When, oh when, will city government learn? The decision to permit Harborplace Associates Limited Partnership (the local affiliate of General Growth Properties, the firm that bought Rouse Co.) to add kiosks in front of the pavilions should have been reviewed by those who care passionately about the Inner Harbor's design and appearance.
But the decision by a senior city official to approve the kiosks under a profit-sharing agreement - a move endorsed by the city's Board of Estimates in April - was never reviewed by the panel that is supposed to advise the city on questions of design. Nor was it discussed with the new harbor-improvement group, the Waterfront Partnership, which was created, in part, to give a greater voice in such vital choices to business owners along the harbor.
This is not the first time the city has moved forward with a controversial choice for the Inner Harbor without first talking to stakeholders. Remember the unattractive (and pricey) visitors center that was built for the USS Constellation in the early 1990s? Surely that was a lesson in how the city should consider looks before anyone leaps.
City officials say General Growth has promised to evaluate the kiosks at summer's end. But there's certainly no guarantee they'll be removed. A contract is a contract no matter how much seller's remorse city officials may now be feeling.

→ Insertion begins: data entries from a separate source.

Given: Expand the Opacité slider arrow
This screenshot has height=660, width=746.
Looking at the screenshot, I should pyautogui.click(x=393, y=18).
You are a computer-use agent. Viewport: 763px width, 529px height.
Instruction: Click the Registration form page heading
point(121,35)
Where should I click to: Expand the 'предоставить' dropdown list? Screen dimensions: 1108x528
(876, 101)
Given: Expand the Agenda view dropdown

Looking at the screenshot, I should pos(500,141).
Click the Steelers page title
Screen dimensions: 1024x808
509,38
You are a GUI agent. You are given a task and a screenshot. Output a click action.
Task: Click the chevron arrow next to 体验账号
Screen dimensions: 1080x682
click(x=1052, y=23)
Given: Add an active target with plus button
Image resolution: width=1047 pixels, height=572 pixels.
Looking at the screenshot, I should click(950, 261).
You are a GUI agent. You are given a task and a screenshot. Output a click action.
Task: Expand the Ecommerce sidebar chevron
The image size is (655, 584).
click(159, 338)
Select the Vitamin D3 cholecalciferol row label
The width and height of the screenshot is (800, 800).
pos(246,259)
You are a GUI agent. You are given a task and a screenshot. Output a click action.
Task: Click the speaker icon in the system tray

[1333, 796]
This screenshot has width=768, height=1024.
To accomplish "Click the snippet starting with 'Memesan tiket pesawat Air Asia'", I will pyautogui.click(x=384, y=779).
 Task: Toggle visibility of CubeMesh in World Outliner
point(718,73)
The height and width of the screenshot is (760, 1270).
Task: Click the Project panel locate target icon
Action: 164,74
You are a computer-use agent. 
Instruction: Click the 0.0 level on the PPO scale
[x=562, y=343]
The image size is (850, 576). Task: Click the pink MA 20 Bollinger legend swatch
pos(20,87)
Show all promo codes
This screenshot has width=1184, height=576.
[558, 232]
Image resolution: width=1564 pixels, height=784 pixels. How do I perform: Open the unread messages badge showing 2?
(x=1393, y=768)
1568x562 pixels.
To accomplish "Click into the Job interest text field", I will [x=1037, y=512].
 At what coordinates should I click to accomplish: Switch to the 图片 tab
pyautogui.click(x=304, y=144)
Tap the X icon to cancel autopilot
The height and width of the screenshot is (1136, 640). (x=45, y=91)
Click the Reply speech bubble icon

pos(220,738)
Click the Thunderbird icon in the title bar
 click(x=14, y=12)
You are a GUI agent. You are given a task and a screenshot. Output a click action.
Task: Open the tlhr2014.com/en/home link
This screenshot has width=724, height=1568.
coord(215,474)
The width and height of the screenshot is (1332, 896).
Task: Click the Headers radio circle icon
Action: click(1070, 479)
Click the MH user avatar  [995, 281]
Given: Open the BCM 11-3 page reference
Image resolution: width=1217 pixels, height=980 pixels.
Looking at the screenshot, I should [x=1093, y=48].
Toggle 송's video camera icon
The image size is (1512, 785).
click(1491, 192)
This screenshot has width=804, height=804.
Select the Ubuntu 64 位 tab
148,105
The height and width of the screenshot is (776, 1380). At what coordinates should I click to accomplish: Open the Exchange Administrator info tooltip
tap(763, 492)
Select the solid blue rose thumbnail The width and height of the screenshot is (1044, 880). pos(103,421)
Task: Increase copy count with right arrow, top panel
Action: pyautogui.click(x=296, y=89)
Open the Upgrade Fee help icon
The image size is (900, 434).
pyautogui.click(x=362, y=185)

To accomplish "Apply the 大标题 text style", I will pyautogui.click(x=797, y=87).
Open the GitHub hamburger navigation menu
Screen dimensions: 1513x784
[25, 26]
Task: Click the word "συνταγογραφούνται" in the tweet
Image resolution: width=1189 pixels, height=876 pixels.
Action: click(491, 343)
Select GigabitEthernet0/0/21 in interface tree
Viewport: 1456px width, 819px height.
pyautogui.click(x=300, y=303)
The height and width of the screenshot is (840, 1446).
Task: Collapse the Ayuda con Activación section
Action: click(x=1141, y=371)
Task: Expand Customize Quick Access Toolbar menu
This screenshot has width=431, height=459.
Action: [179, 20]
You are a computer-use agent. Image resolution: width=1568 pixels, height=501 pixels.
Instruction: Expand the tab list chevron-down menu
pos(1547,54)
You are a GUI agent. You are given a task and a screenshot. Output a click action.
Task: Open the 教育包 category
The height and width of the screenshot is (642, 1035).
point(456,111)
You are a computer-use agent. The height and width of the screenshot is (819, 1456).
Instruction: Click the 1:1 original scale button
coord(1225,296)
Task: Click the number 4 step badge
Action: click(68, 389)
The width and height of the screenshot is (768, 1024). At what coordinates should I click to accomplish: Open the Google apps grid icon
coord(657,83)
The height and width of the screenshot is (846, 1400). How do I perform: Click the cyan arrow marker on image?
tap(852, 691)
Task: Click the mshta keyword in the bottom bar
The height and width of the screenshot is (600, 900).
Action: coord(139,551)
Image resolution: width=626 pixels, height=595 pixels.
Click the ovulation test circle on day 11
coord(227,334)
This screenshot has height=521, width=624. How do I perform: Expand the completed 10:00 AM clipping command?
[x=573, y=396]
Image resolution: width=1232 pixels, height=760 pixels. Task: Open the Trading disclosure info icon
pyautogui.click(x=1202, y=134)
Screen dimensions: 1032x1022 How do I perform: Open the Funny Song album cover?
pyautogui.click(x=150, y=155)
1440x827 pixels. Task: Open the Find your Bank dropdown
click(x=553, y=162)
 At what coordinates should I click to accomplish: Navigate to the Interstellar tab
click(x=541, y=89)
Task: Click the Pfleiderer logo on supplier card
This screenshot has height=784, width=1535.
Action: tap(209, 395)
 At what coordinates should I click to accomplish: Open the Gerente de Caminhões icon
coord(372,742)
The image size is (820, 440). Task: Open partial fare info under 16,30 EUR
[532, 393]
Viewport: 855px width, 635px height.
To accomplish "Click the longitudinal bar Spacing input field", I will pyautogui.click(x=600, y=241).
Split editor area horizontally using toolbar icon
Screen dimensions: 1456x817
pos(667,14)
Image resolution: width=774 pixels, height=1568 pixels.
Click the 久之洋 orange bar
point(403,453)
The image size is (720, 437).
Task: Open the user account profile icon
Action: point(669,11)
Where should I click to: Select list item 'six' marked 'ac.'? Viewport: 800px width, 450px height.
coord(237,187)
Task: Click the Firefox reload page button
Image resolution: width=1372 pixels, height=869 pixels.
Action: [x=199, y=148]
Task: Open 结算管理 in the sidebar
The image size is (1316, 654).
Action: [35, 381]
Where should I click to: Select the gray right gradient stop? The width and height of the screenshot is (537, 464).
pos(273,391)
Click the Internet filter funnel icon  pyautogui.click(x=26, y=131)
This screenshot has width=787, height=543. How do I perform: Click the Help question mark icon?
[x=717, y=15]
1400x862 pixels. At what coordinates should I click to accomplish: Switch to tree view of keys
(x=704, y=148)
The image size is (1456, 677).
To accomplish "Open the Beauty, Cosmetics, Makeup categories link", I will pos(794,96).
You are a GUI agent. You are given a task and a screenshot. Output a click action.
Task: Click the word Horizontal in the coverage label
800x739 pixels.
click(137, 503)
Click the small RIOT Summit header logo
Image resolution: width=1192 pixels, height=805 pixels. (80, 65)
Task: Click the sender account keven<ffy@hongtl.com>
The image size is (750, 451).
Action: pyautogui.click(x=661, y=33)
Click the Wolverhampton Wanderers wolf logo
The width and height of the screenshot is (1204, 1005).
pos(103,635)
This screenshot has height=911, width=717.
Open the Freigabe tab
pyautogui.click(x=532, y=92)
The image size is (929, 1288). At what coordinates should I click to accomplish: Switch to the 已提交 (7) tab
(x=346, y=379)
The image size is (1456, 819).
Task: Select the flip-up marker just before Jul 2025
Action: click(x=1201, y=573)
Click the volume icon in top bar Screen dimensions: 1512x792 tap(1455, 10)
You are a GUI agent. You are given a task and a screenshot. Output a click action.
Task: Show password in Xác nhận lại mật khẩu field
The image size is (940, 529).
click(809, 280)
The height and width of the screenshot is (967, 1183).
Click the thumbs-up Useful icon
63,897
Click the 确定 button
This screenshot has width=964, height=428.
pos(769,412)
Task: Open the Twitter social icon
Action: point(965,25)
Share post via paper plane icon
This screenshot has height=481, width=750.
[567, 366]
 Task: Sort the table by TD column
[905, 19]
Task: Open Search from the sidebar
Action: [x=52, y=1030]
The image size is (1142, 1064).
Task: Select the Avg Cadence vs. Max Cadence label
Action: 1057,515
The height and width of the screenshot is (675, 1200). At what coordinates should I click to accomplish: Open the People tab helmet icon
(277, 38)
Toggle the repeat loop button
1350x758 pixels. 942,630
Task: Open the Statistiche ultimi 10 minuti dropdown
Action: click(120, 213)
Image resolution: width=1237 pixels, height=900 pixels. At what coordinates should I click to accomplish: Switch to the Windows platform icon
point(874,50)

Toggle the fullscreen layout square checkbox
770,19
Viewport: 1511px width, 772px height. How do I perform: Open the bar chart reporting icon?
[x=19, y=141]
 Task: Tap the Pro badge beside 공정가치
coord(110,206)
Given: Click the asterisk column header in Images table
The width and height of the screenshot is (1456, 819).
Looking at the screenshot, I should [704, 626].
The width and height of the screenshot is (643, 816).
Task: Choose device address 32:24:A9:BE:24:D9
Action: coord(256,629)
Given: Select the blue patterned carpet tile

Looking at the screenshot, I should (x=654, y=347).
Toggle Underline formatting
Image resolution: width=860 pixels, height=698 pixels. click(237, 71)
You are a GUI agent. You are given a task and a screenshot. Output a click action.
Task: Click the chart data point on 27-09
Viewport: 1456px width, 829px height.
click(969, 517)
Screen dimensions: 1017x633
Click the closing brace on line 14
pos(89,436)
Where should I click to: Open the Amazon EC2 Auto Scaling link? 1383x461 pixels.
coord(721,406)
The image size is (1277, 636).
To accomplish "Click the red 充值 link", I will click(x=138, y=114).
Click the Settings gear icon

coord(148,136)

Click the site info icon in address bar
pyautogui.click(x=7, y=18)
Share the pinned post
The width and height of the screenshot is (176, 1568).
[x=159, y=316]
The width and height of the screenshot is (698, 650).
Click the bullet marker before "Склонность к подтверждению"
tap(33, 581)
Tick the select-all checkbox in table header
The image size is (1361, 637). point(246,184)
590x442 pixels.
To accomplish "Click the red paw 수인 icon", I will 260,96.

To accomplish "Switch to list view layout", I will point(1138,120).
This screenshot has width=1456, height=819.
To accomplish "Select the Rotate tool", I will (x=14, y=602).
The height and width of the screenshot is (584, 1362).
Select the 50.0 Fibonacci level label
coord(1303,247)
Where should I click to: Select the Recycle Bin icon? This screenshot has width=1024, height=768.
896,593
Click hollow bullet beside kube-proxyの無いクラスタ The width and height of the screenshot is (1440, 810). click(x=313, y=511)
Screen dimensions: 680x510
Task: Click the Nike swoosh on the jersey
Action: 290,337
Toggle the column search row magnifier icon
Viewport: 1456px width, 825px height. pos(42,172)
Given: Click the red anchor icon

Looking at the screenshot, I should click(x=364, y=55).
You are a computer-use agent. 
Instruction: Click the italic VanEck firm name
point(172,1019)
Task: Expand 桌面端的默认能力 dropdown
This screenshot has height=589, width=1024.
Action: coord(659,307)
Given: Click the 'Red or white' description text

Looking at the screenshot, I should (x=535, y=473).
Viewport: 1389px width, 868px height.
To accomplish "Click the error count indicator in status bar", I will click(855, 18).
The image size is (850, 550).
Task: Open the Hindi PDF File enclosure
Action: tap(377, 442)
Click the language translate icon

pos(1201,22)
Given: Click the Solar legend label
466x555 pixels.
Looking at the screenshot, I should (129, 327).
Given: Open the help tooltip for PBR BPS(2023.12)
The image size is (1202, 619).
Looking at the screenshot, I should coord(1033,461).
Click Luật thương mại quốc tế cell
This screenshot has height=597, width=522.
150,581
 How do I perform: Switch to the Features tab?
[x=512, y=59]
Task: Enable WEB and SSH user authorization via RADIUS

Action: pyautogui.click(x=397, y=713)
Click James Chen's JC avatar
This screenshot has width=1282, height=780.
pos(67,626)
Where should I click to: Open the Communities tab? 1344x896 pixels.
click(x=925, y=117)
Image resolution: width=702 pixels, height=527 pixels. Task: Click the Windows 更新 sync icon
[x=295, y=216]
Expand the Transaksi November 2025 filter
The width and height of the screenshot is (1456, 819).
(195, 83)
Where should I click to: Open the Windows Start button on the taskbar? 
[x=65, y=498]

All this could have been avoided, of course, if the mayor's office had simply run the idea of kiosks past the appropriate parties instead of making a decision unilaterally. It would be nice if the Board of Estimates were asking relevant questions, too. The Inner Harbor is too important and beautiful a city asset to be taken so lightly - or treated like some cluttered, overpriced, geegaw-hawking tourist trap.